A long-term photo essay on the blurred lines between schools and prisons.
Every morning in Bogotá begins with the same ritual: a bell, a whistle, a roll call. Children in uniforms line up outside classrooms; inmates in prisons line up in courtyards. One place is called education, the other punishment. Yet both share the same architecture of control: walls, gates, uniforms, schedules.
In Colombia, schools and prisons are less distant than they appear. For many young people, especially from poor neighborhoods, the path from classroom to cell is frighteningly short. Drop out, get caught in crime, and the same routines reappear—just harsher, under lock and key.
The prisons of Bogotá reveal the contradiction.
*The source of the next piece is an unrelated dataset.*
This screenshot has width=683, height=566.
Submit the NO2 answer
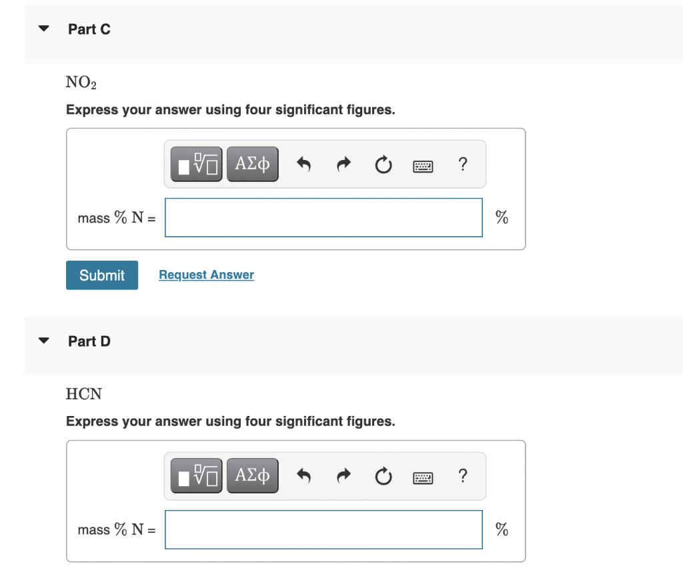(x=101, y=275)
La Modelo, infamous for massacres, was built for 2,900 inmates but holds far more, turning patios into survival classrooms. El Buen Pastor, the women’s prison, houses young mothers who study and raise children behind bars, proof that rehabilitation here is about dignity more than justice. La Picota, a sprawling prison-city, operates with the cold bureaucracy of a school day: bells ring, doors open and close. And the Cárcel Distrital, with fewer inmates and better programs, shows that more humane conditions are possible—though rarely replicated.
The parallels with schools are not coincidences. Both institutions discipline more than they liberate. Both teach obedience before imagination. And in Bogotá, a city where violence has worsened in the last decade, prisons have grown while classrooms decay. It is not that schools are prisons, but that both share a logic: to contain, to control, to prepare citizens less for freedom than for compliance.
Behind Bars explores these resonances through daily rituals, spaces, and human gestures. Children lined up for class mirror inmates lined up for count; chalk dust in schools echoes the hum of sewing machines in La Modelo; murals painted in classrooms contrast with graffiti scratched into cells.
The project asks a simple but urgent question: what kind of society builds its schools and prisons from the same blueprint? In Colombia, the answer is visible in both places—futures wasted, time measured, freedom rehearsed as confinement.